Collected data entries:
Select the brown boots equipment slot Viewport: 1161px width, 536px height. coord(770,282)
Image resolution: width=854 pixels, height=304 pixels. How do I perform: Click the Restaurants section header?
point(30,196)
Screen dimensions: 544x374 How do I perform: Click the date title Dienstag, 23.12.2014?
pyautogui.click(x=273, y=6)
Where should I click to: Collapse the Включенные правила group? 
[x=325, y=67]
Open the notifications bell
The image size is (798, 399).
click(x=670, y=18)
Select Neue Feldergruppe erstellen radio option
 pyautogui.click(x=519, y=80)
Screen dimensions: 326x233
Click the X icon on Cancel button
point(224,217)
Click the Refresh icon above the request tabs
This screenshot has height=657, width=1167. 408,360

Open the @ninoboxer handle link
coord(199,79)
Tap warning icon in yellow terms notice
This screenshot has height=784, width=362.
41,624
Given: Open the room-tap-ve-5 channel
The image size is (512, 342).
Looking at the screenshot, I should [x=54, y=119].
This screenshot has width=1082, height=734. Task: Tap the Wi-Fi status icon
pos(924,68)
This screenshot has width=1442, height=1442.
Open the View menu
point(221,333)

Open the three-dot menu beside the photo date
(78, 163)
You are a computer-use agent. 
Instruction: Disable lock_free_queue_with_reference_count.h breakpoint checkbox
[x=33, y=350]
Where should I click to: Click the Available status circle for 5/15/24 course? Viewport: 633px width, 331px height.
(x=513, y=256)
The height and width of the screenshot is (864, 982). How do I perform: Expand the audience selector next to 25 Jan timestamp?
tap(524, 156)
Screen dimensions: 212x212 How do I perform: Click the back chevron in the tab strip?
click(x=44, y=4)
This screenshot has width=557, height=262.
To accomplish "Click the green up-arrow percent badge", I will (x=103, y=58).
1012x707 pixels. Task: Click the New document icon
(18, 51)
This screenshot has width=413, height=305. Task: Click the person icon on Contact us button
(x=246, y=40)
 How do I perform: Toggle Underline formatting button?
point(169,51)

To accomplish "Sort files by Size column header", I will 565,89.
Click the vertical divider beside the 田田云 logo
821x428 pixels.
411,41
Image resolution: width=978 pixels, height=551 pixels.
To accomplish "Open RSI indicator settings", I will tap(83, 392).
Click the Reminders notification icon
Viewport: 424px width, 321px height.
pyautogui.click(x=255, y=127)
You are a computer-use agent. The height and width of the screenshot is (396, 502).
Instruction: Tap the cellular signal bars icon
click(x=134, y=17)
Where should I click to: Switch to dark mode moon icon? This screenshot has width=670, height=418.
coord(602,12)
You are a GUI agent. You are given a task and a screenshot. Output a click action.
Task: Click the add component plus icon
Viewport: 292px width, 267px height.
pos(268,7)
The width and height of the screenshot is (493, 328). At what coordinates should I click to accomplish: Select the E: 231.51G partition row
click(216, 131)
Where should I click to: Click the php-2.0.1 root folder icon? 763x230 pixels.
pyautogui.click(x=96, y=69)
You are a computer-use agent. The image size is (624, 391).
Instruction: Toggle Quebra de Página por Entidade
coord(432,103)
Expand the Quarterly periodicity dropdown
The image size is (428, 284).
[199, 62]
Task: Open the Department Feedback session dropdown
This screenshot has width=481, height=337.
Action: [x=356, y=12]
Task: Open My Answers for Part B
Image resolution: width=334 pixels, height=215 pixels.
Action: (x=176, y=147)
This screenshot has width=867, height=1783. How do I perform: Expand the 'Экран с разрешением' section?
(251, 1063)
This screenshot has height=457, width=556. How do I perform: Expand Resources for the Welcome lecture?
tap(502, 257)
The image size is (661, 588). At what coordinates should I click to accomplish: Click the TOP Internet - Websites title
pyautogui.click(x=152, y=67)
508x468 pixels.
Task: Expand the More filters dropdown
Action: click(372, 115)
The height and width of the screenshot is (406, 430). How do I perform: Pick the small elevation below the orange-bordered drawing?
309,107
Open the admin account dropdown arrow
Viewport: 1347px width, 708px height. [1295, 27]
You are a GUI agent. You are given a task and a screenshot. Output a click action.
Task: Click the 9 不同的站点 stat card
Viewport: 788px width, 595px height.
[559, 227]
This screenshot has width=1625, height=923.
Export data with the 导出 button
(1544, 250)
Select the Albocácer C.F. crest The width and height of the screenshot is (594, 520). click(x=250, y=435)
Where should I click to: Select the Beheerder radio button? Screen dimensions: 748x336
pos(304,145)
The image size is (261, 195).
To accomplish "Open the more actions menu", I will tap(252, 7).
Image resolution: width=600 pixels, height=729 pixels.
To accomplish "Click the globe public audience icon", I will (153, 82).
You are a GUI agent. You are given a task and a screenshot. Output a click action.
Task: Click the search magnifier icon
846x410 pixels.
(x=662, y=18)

> [What you have to do]
Above are some records. Count the lines among them with the word "computer", and answer with the number only.

> [Exercise output]
3